July 25, 2011

State of Alabama
Press Release: Alabama Department of Commerce

Mercedes Sends Message That It's Back on Top

Zetsche at Vance.jpgDieter Zetsche, chairman of the board of management for Mercedes-Benz parent Daimler AG, addresses employees at the automaker's Tuscaloosa County plant during last week's production launch of the redesigned 2012 M-Class SUV. (The Birmingham News/Jeff Roberts)

VANCE -- Inside the Mercedes-Benz museum on the grounds of the German automak­er's Tuscaloosa County plant last week, a well­-heeled crowd of business and political power brokers sipped cocktails and munched hors d'oeuvres.

The invitation-only soiree followed the formal produc­tion launch of the third-gen­eration M-Class SUV, the plant's flagship model that kicked off the company's Al­abama operations -- along with the state's auto indus­try -- more than 14 years ago.

There were lots of laughs and back slaps as guests milled around the museum, all in all a celebratory scene that has been scarce in re­cent years.

The party, as well as the earlier celebration inside the plant with its 2,800 employ­ees and the new M-Class, sent a clear message: Mer­cedes is back on top.

Dieter Zetsche, chairman of Mercedes parent Daimler AG, flew in from Germany for the event, bringing with him the board of Mercedes-Benz Cars.

"Bama and Benz is a win­ning combination," Zetsche said during the M-Class launch, no doubt comfort­ing words to employees, economic developers, gov­ernment leaders and others across Alabama who have a vested interest in the health of the plant.
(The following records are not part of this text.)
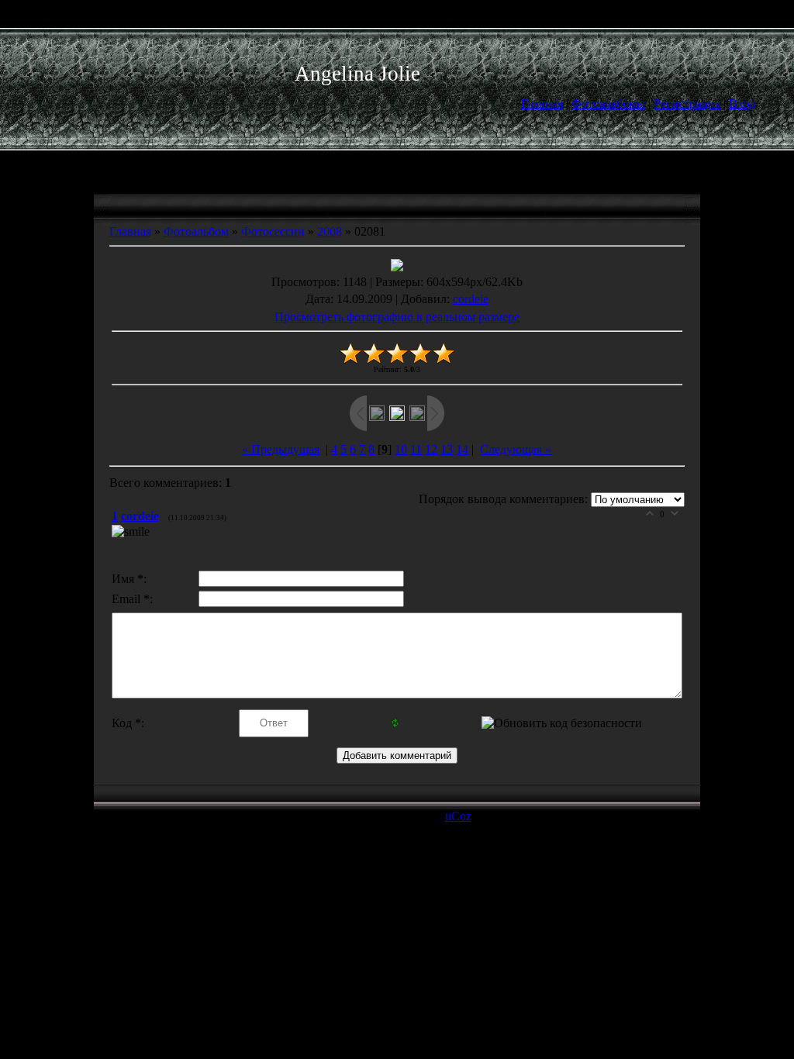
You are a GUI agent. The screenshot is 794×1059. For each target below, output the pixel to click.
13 (446, 449)
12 (431, 449)
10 (401, 449)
The global auto downturn that stretched through 2008 and 2009 shook the faith of some, as the automaker slashed its Alabama output and shrank the plant's work force. For a while, the as­sembly lines were running just four days a week, a slowdown that trickled down to suppliers and other Mercedes support busi­nesses, which shed more jobs.

But now a recovery has taken over, as production and sales are surging, and Zetsche predicted brighter days ahead.
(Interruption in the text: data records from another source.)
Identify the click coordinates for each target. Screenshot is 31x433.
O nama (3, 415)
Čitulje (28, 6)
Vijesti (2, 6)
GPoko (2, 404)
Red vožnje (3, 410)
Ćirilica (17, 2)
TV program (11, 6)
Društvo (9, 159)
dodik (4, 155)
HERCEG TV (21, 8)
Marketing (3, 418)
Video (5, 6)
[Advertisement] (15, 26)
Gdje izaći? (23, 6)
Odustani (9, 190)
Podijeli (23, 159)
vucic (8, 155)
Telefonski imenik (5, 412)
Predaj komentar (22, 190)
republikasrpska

"This plant has a great fu­ture," he said.

He acknowledged that he can't make any guarantees about future downturns with the cyclical nature of the auto industry.

But he stressed the new investment that's ongoing and on the drawing board as a stabilizing factor for the plant.

Daimler and Mercedes used the M-Class launch to announce an additional $2 billion in investment in the plant to accommodate new models and expand capac­ity. By 2014, the Alabama operations will be worth more than $4 billion.

Zetsche was a member of the site selection team that chose Tuscaloosa County for Mercedes' first U.S. plant in 1993.

"I immediately feel a link to the people here," he said.

As for the plant's work force, there was always opti­mism about the plant's fu­ture, according to Kim Hagler, a series planning en­gineer from Tuscaloosa.

"We knew that we would be back on top, and we only have further stars to reach for," she said.